***** Excerpt

To be sure, Biden has taken cybersecurity more seriously than his predecessor. While former President Donald Trump eliminated the position of cybersecurity czar, Biden recently appointed 28-year National Security Agency veteran Chris Inglis to be the country’s first cyber director as he fills out his cybersecurity team.

Tanker trucks are parked near the entrance of Colonial Pipeline Company Wednesday, May 12, 2021, in Charlotte, N.C.  Several gas stations in the Southeast reported running out of fuel, primarily because of what analysts say is unwarranted panic-buying among drivers, as the shutdown of a major pipeline by hackers entered its fifth day.  (AP Photo/Chris Carlson)
Tanker trucks are parked near the entrance of Colonial Pipeline Company Wednesday, May 12, 2021, in Charlotte, N.C. (AP Photo/Chris Carlson) (ASSOCIATED PRESS)

Congress has been taking action, too. Just two days before the Colonial Pipeline attack, on May 5, retired Army Major General John Davis, who’s now vice president of security firm Palo Alto Network’s public sector division, testified about the threats of ransomware before a subcommittee of the House Homeland Security Committee.

**********
***** Recorded information

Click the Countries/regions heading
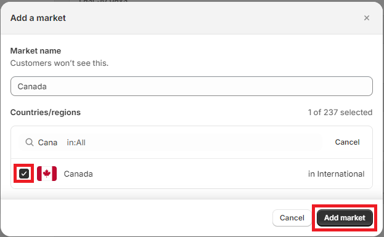This screenshot has width=384, height=237. pyautogui.click(x=46, y=112)
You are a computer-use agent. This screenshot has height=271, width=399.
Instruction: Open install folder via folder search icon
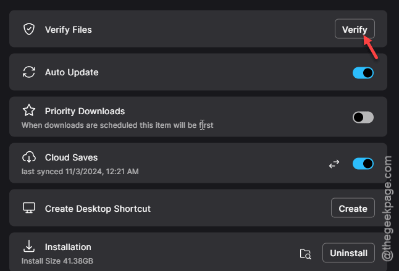(x=305, y=254)
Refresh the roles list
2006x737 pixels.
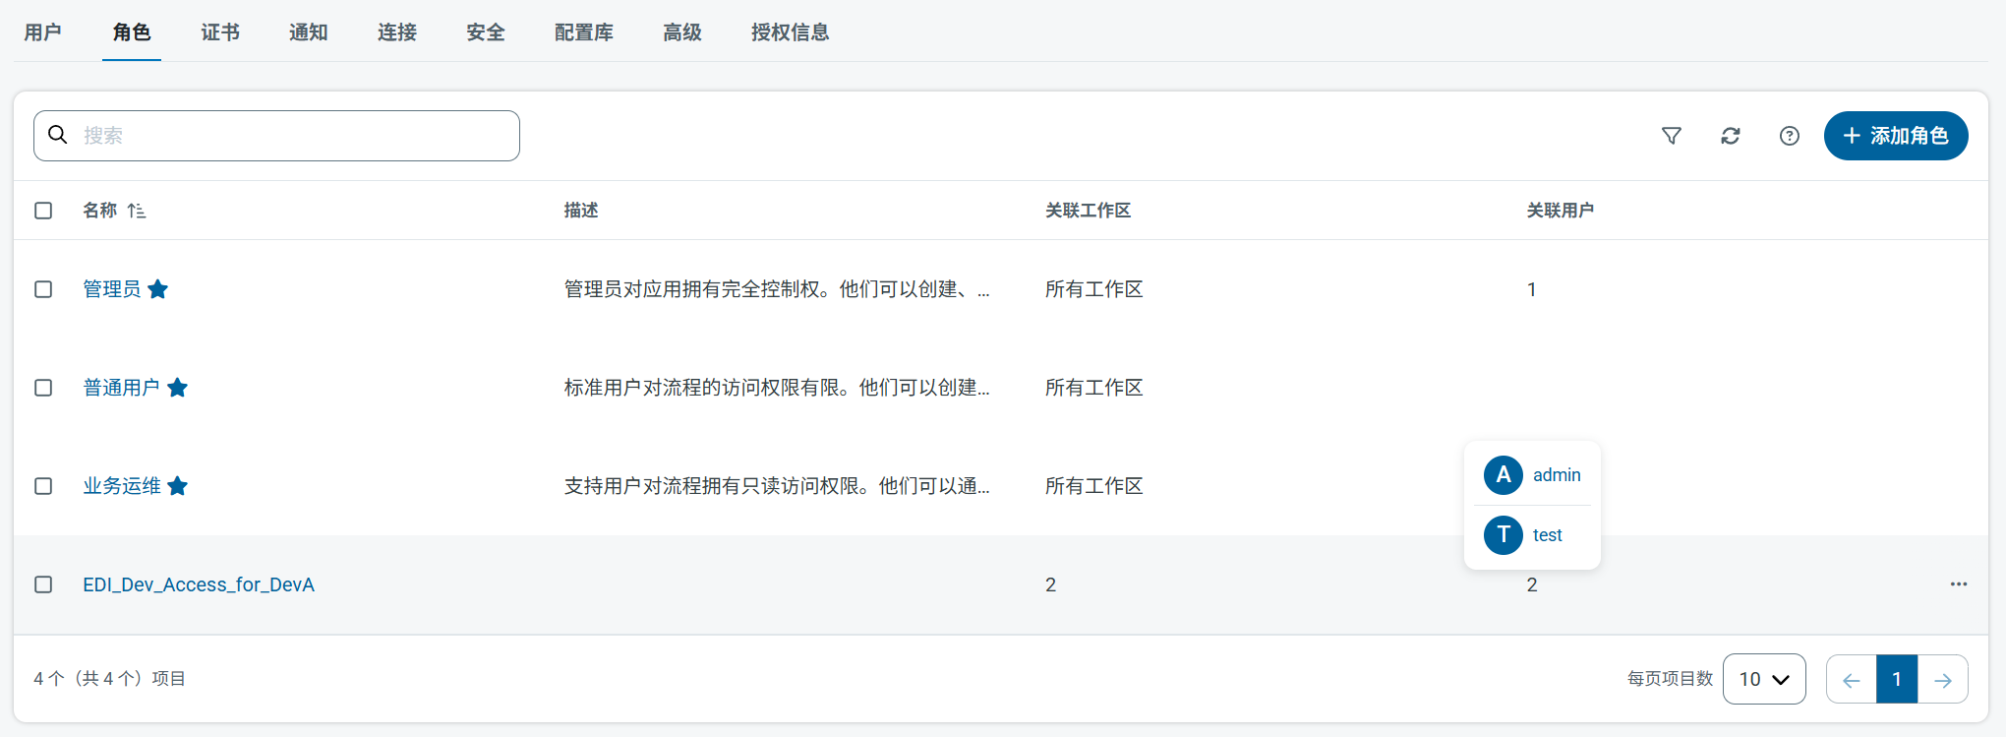[x=1730, y=136]
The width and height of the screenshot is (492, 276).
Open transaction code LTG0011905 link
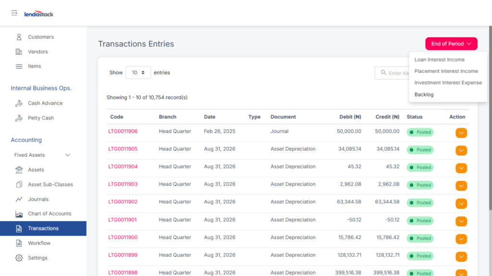[x=123, y=149]
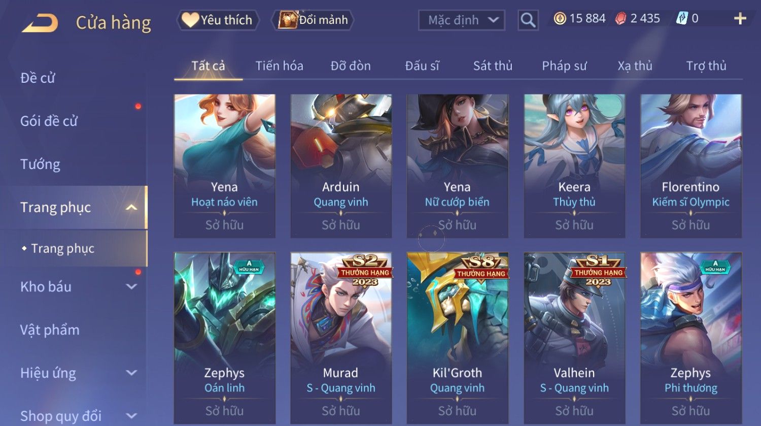Open Đổi mảnh chest exchange
This screenshot has width=761, height=426.
click(x=313, y=20)
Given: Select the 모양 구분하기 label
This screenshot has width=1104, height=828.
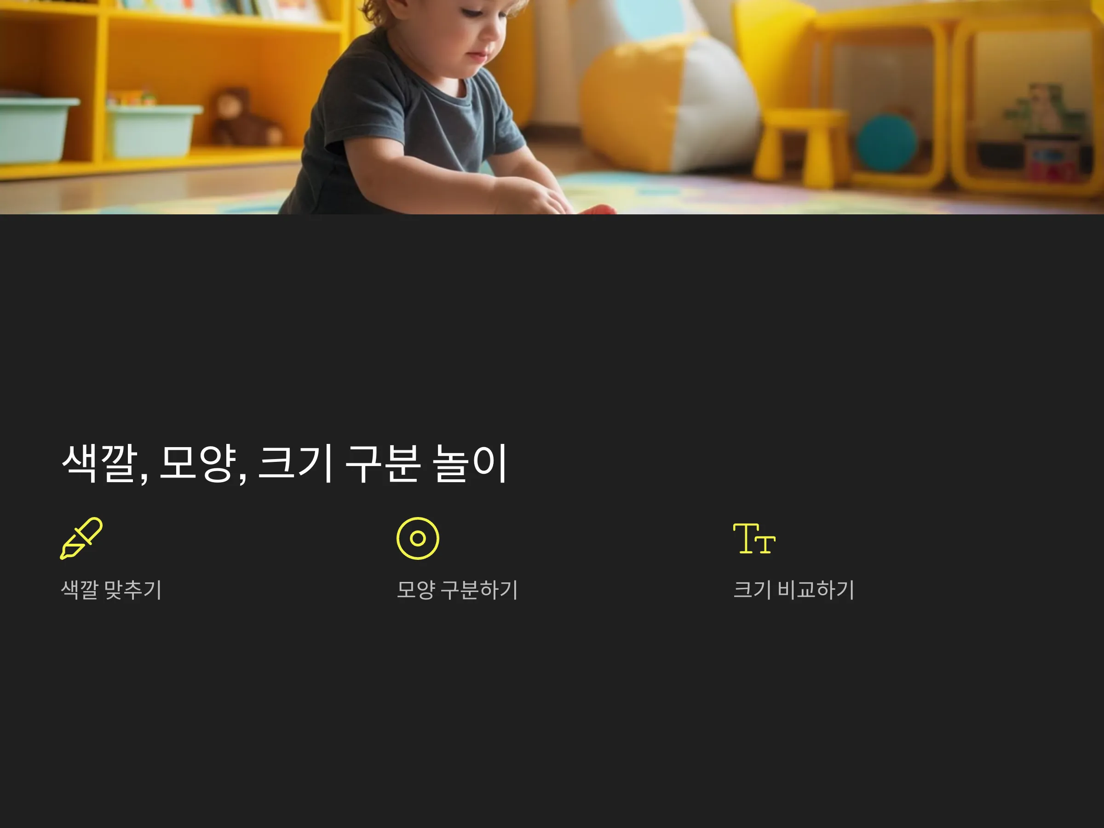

**********

> _Task list_:
(1) In the cybersecurity excerpt, repeat the part that opens with "Congress has been" and closes with "Homeland Security Committee.", renaming "ransomware" as "cyberattacks".
(2) Shorten the paragraph of the cybersecurity excerpt that begins "To be sure, Biden has taken" while keeping its main facts.
(3) Carry the cybersecurity excerpt forward from its last sentence.

> _Your written answers_:
(1)
Congress has been taking action, too. Just two days before the Colonial Pipeline attack, on May 5, retired Army Major General John Davis, who’s now vice president of security firm Palo Alto Network’s public sector division, testified about the threats of cyberattacks before a subcommittee of the House Homeland Security Committee.

(2) Biden has treated cybersecurity more seriously than Trump, who eliminated the cybersecurity czar position. While filling out his cybersecurity team, Biden recently appointed Chris Inglis, a 28-year National Security Agency veteran, as the country's first cyber director.

(3)
“It’s no longer a criminal nuisance driven by profit motive,” Davis testified, “and now it’s impacting nation security, economic stability, and public health and safety of the national and international community on a massive scale.”

Davis serves on the Institute for Security and Technology Ransomware Task Force, which has pushed the Biden administration to oversee a government anti-ransomware campaign in coordination with the private sector to better prepare and fight back against cyberattacks.

But Biden needs to move fast if he’s going to stop the next big ransomware attack. According to the Department of Homeland Security, ransomware attacks cost the public and private sector billions a year in lost time and data.

Cybersecurity firm Emsisoft estimated that ransom and total downtime for impacted organizations cost the U.S. more than $9 billion in 2019 — but that number, the firm said, was likely far higher. And that’s not taking into account the explosion in ransomware in 2020 amid the pandemic.

According to The New York Times, the Biden administration is already preparing an executive order that will provide a series of safety standards for federal agencies and contractors. But that falls short of experts’ calls for a broader framework that would protect against or help mitigate another Colonial Pipeline-type incident.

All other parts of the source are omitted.